SOURCE RECORDS Start Marker
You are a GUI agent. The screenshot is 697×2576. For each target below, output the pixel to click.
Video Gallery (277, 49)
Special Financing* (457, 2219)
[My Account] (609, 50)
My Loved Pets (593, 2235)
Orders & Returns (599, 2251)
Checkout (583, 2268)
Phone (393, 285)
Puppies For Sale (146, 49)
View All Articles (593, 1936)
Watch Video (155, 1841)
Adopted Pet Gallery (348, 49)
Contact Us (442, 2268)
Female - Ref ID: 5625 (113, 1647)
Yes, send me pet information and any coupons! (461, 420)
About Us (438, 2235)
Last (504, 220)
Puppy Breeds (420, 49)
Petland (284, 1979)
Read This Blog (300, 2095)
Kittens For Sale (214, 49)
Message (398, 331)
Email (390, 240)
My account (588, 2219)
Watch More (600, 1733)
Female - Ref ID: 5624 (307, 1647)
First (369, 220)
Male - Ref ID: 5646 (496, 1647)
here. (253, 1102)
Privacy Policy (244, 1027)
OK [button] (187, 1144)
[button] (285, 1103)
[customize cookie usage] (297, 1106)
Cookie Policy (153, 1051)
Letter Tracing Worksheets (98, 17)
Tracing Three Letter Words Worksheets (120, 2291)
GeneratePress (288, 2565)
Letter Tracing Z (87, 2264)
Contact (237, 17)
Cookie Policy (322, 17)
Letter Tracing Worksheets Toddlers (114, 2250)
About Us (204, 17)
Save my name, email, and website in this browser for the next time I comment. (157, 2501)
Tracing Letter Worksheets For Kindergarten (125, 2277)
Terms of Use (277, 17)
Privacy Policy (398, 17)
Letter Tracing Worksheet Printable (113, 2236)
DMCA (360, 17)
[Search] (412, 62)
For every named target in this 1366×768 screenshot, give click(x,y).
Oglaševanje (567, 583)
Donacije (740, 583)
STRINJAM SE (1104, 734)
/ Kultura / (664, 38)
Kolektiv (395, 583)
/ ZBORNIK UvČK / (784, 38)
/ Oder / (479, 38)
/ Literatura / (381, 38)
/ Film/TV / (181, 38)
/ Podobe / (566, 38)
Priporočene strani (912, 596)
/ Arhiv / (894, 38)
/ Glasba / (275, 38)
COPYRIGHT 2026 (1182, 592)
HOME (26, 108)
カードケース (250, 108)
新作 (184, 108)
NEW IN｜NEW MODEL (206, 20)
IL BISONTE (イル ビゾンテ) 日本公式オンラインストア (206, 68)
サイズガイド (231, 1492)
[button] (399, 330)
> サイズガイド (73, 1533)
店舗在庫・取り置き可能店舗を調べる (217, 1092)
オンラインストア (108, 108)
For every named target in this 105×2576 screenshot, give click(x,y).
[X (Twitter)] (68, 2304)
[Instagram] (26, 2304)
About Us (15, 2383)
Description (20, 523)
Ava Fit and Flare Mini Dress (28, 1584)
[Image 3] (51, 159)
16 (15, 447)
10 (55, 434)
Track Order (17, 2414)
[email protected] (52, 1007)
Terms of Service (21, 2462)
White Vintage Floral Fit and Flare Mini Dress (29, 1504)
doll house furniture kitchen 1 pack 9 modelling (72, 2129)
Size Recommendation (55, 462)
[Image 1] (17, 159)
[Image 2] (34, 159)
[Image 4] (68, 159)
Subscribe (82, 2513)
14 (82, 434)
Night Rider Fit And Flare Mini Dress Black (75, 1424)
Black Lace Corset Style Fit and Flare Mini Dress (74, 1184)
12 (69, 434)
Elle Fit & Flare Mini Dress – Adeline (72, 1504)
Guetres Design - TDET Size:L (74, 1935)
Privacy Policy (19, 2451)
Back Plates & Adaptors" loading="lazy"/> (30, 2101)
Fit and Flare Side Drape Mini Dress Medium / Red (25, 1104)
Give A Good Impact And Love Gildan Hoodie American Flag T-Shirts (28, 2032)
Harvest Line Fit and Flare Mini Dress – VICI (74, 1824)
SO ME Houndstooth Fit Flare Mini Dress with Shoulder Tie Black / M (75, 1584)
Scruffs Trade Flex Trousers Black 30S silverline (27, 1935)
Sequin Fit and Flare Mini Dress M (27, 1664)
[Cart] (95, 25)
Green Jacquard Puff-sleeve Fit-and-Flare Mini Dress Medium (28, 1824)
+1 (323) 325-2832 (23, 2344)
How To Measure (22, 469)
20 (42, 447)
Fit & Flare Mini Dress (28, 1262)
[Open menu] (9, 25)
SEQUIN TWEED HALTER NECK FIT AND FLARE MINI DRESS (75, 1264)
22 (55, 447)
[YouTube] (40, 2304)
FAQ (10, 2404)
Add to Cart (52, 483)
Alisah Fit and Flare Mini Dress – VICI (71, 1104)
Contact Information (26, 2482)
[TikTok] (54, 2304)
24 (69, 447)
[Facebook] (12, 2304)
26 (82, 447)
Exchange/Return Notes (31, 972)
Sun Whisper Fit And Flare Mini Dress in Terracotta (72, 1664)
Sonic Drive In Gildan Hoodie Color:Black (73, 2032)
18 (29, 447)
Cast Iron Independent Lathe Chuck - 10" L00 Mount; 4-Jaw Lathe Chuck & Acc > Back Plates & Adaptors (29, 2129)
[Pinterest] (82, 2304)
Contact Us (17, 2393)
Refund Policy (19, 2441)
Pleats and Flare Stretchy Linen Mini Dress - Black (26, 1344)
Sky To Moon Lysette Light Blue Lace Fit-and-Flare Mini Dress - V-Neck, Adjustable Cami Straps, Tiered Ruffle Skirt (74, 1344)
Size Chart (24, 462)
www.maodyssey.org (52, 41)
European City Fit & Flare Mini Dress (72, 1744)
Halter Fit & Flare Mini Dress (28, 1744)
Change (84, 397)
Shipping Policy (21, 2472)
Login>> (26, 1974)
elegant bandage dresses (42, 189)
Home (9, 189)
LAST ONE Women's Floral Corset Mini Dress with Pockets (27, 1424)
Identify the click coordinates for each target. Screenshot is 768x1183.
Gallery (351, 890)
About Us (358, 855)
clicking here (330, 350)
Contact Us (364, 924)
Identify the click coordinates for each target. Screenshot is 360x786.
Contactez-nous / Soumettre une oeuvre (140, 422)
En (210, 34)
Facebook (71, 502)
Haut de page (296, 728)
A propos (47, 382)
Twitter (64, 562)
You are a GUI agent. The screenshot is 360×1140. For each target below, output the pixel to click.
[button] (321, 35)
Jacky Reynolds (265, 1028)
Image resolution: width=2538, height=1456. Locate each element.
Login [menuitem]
SOURCE RECORDS End Marker
Transcribe every record exactly.

RESULT OF THIS EXERCISE:
You are a GUI agent. The screenshot is 697×2576. For each target below, output the pixel to click.
Video Gallery (277, 49)
Special Financing* (457, 2219)
[My Account] (609, 50)
My Loved Pets (593, 2235)
Orders & Returns (599, 2251)
Checkout (583, 2268)
Phone (393, 285)
Puppies For Sale (146, 49)
View All Articles (593, 1936)
Watch Video (155, 1841)
Adopted Pet Gallery (348, 49)
Contact Us (442, 2268)
Female - Ref ID: 5625 (113, 1647)
Yes, send me pet information and any coupons! (461, 420)
About Us (438, 2235)
Last (504, 220)
Puppy Breeds (420, 49)
Petland (284, 1979)
Read This Blog (300, 2095)
Kittens For Sale (214, 49)
Message (398, 331)
Email (390, 240)
My account (588, 2219)
Watch More (600, 1733)
Female - Ref ID: 5624 (307, 1647)
First (369, 220)
Male - Ref ID: 5646 (496, 1647)
here. (253, 1102)
Privacy Policy (244, 1027)
OK [button] (187, 1144)
[button] (285, 1103)
[customize cookie usage] (297, 1106)
Cookie Policy (153, 1051)
Letter Tracing Worksheets (98, 17)
Tracing Three Letter Words Worksheets (120, 2291)
GeneratePress (288, 2565)
Letter Tracing Z (87, 2264)
Contact (237, 17)
Cookie Policy (322, 17)
Letter Tracing Worksheets Toddlers (114, 2250)
About Us (204, 17)
Save my name, email, and website in this browser for the next time I comment. (157, 2501)
Tracing Letter Worksheets For Kindergarten (125, 2277)
Terms of Use (277, 17)
Privacy Policy (398, 17)
Letter Tracing Worksheet Printable (113, 2236)
DMCA (360, 17)
[Search] (412, 62)
For every named target in this 1366×768 screenshot, give click(x,y).
Oglaševanje (567, 583)
Donacije (740, 583)
STRINJAM SE (1104, 734)
/ Kultura / (664, 38)
Kolektiv (395, 583)
/ ZBORNIK UvČK / (784, 38)
/ Oder / (479, 38)
/ Literatura / (381, 38)
/ Film/TV / (181, 38)
/ Podobe / (566, 38)
Priporočene strani (912, 596)
/ Arhiv / (894, 38)
/ Glasba / (275, 38)
COPYRIGHT 2026 (1182, 592)
HOME (26, 108)
カードケース (250, 108)
新作 (184, 108)
NEW IN｜NEW MODEL (206, 20)
IL BISONTE (イル ビゾンテ) 日本公式オンラインストア (206, 68)
サイズガイド (231, 1492)
[button] (399, 330)
> サイズガイド (73, 1533)
店舗在庫・取り置き可能店舗を調べる (217, 1092)
オンラインストア (108, 108)
For every named target in this 105×2576 screenshot, give click(x,y).
[X (Twitter)] (68, 2304)
[Instagram] (26, 2304)
About Us (15, 2383)
Description (20, 523)
Ava Fit and Flare Mini Dress (28, 1584)
[Image 3] (51, 159)
16 (15, 447)
10 (55, 434)
Track Order (17, 2414)
[email protected] (52, 1007)
Terms of Service (21, 2462)
White Vintage Floral Fit and Flare Mini Dress (29, 1504)
doll house furniture kitchen 1 pack 9 modelling (72, 2129)
Size Recommendation (55, 462)
[Image 1] (17, 159)
[Image 2] (34, 159)
[Image 4] (68, 159)
Subscribe (82, 2513)
14 (82, 434)
Night Rider Fit And Flare Mini Dress Black (75, 1424)
Black Lace Corset Style Fit and Flare Mini Dress (74, 1184)
12 (69, 434)
Elle Fit & Flare Mini Dress – Adeline (72, 1504)
Guetres Design - TDET Size:L (74, 1935)
Privacy Policy (19, 2451)
Back Plates & Adaptors" loading="lazy"/> (30, 2101)
Fit and Flare Side Drape Mini Dress Medium / Red (25, 1104)
Give A Good Impact And Love Gildan Hoodie American Flag T-Shirts (28, 2032)
Harvest Line Fit and Flare Mini Dress – VICI (74, 1824)
SO ME Houndstooth Fit Flare Mini Dress with Shoulder Tie Black / M (75, 1584)
Scruffs Trade Flex Trousers Black 30S silverline (27, 1935)
Sequin Fit and Flare Mini Dress M (27, 1664)
[Cart] (95, 25)
Green Jacquard Puff-sleeve Fit-and-Flare Mini Dress Medium (28, 1824)
+1 (323) 325-2832 (23, 2344)
How To Measure (22, 469)
20 (42, 447)
Fit & Flare Mini Dress (28, 1262)
[Open menu] (9, 25)
SEQUIN TWEED HALTER NECK FIT AND FLARE MINI DRESS (75, 1264)
22 (55, 447)
[YouTube] (40, 2304)
FAQ (10, 2404)
Add to Cart (52, 483)
Alisah Fit and Flare Mini Dress – VICI (71, 1104)
Contact Information (26, 2482)
[TikTok] (54, 2304)
24 (69, 447)
[Facebook] (12, 2304)
26 (82, 447)
Exchange/Return Notes (31, 972)
Sun Whisper Fit And Flare Mini Dress in Terracotta (72, 1664)
Sonic Drive In Gildan Hoodie Color:Black (73, 2032)
18 (29, 447)
Cast Iron Independent Lathe Chuck - 10" L00 Mount; 4-Jaw Lathe Chuck & Acc > Back Plates & Adaptors (29, 2129)
[Pinterest] (82, 2304)
Contact Us (17, 2393)
Refund Policy (19, 2441)
Pleats and Flare Stretchy Linen Mini Dress - Black (26, 1344)
Sky To Moon Lysette Light Blue Lace Fit-and-Flare Mini Dress - V-Neck, Adjustable Cami Straps, Tiered Ruffle Skirt (74, 1344)
Size Chart (24, 462)
www.maodyssey.org (52, 41)
European City Fit & Flare Mini Dress (72, 1744)
Halter Fit & Flare Mini Dress (28, 1744)
Change (84, 397)
Shipping Policy (21, 2472)
Login>> (26, 1974)
elegant bandage dresses (42, 189)
Home (9, 189)
LAST ONE Women's Floral Corset Mini Dress with Pockets (27, 1424)
Identify the click coordinates for each target. Screenshot is 768x1183.
Gallery (351, 890)
About Us (358, 855)
clicking here (330, 350)
Contact Us (364, 924)
Identify the click coordinates for each target. Screenshot is 360x786.
Contactez-nous / Soumettre une oeuvre (140, 422)
En (210, 34)
Facebook (71, 502)
Haut de page (296, 728)
A propos (47, 382)
Twitter (64, 562)
You are a GUI agent. The screenshot is 360×1140. For each target below, output the pixel to click.
[button] (321, 35)
Jacky Reynolds (265, 1028)
Image resolution: width=2538, height=1456. Locate each element.
Login [menuitem]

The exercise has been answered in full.